The medical device industry produces a wide variety of electronic and mechanical devices for treating patient medical conditions. Depending upon the medical condition, medical devices can be surgically implanted or connected externally to the patient receiving treatment. Physicians use medical devices alone or in combination with drug therapies to treat patient medical conditions. For some medical conditions, medical devices provide the best, and sometimes the only, therapy to restore an individual to a more healthful condition and a fuller life.
Implantable medical devices are commonly used today to treat patients suffering from various ailments. Implantable medical devices can be used to treat any number of conditions such as pain, incontinence, movement disorders such as epilepsy and Parkinson's disease, and sleep apnea. Additional therapies appear promising to treat a variety of physiological, psychological, and emotional conditions. As the number of implantable medical device therapies has expanded, greater demands have been placed on the implantable medical device.
These devices may provide treatment therapy by delivering electrical stimulation or drugs to various portions of the body. In the case of providing electrical stimulation, an implantable neurostimulator (INS) (also known as an Implantable Pulse Generator ((IPG)) is implanted within the body. The INS is coupled to one or more electrodes that provide electrical energy to select portions of the body. In the case of providing drugs, a pump is implanted within the body The pump is coupled to a catheter that delivers drugs to select portions of the body.

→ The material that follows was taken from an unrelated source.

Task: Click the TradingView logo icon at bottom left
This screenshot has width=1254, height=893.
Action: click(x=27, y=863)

When these implantable devices are implanted within the body, they must first be programmed to provide the desired treatment therapy. In present systems, the programming process usually involves two phases—a screening phase and an implant phase.

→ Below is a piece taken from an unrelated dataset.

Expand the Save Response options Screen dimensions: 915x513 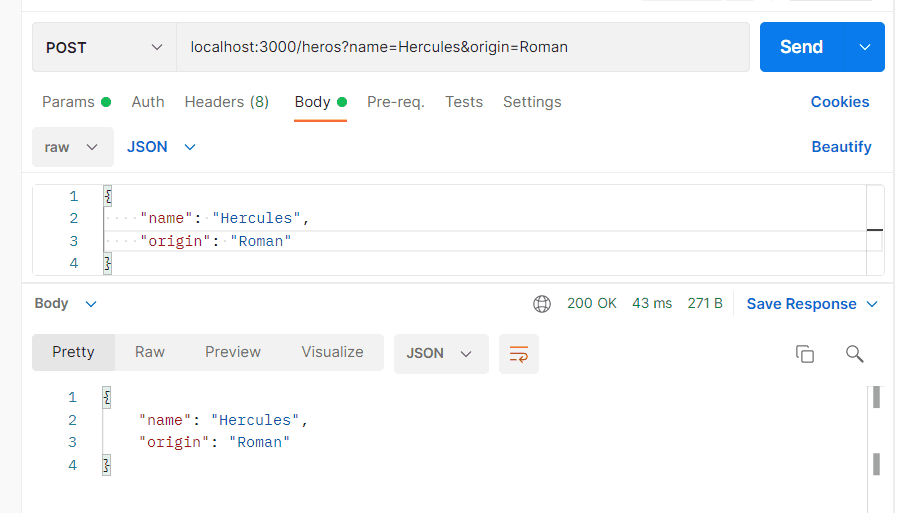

In the screening phase, the implanted system is tested to determine the amount of stimulation or drug that is necessary, to adjust the treatment parameters, and determine whether the therapy is efficacious. As shown in FIG. 1, a screener 110 is used by both the patient 115 and the physician. The screener 110 is generally hardwired to the implanted device such as a stimulation lead and has a plurality of controls 120 for adjusting the settings of the implanted device.
In the implant phase, the implanted device 210 is fully implanted within the body of the patient 115. As shown in FIG. 2, a physician programmer 230, typically a computer with associated electronics, is used to program and subsequently adjust the settings of the implanted device. The physician programer 230 is coupled to a telemetry unit 240 via a cable 235. The patient 115 may also adjust the settings of the implanted device 210 using a patient programmer 220 that communicates with the implanted device 210 via telemetry. During the implant phase, the physician or patient may seek to adjust settings of the treatment therapy for any number of reasons including, for example, to fine tune the therapy, to account for changes in the disease being treated, or to account for migration of the implanted lead or catheter.

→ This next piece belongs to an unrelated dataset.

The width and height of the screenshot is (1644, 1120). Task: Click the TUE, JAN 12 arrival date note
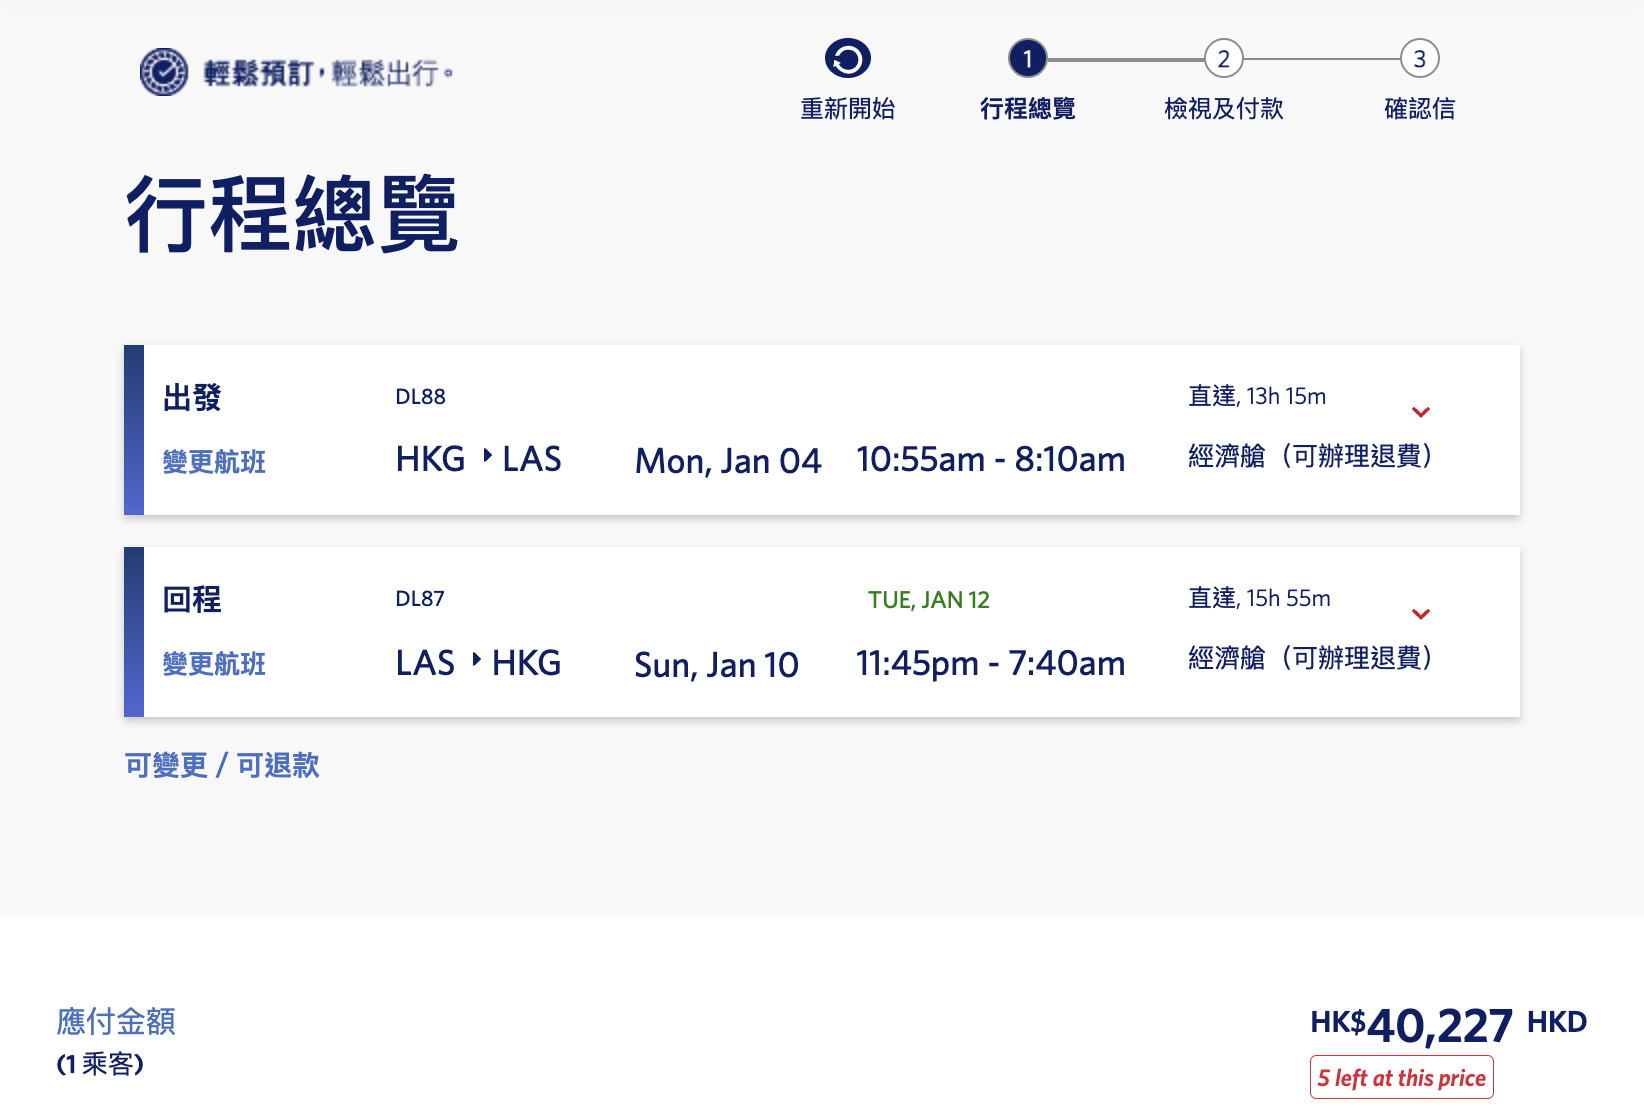(928, 600)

Known systems for programming a medical device have a number of disadvantages. For example, both the physician and the patient must learn to use two separate devices, namely the screener and the physician/patient programmer. This requires additional learning time and requires that the physician or patient relearn how to use their respective programming devices. More importantly, settings that were made by the screener during the screening phase must be manually re-entered during the implant phase into the medical device using the physician programmer or the patient programmer. Not only does this unnecessarily waste valuable physician time, it can also result in human error in re-entering the settings.
The screener of the prior art also is also problematic. Since the screener uses different circuitry to provide the stimulation energy, the stimulus provided by the screener during the screening phase may not be identical to the stimulus provided by the implanted device. Thus, any settings made by the screener may require quite different settings by the implanted device. In a worst case, the screener settings may even go beyond the capabilities of the implanted device. This may then require the risk of a second surgical procedure to remove the implanted device and leads from the patient. Further, screeners typically have coarse knobs to control stimulus settings and, as a result, they don't always give precise stimulus settings. Even further, most screeners require sterile cables to go from the sterile field to the screener and the screener itself is not sterilize-able. The present invention overcomes these and other disadvantages of the prior art.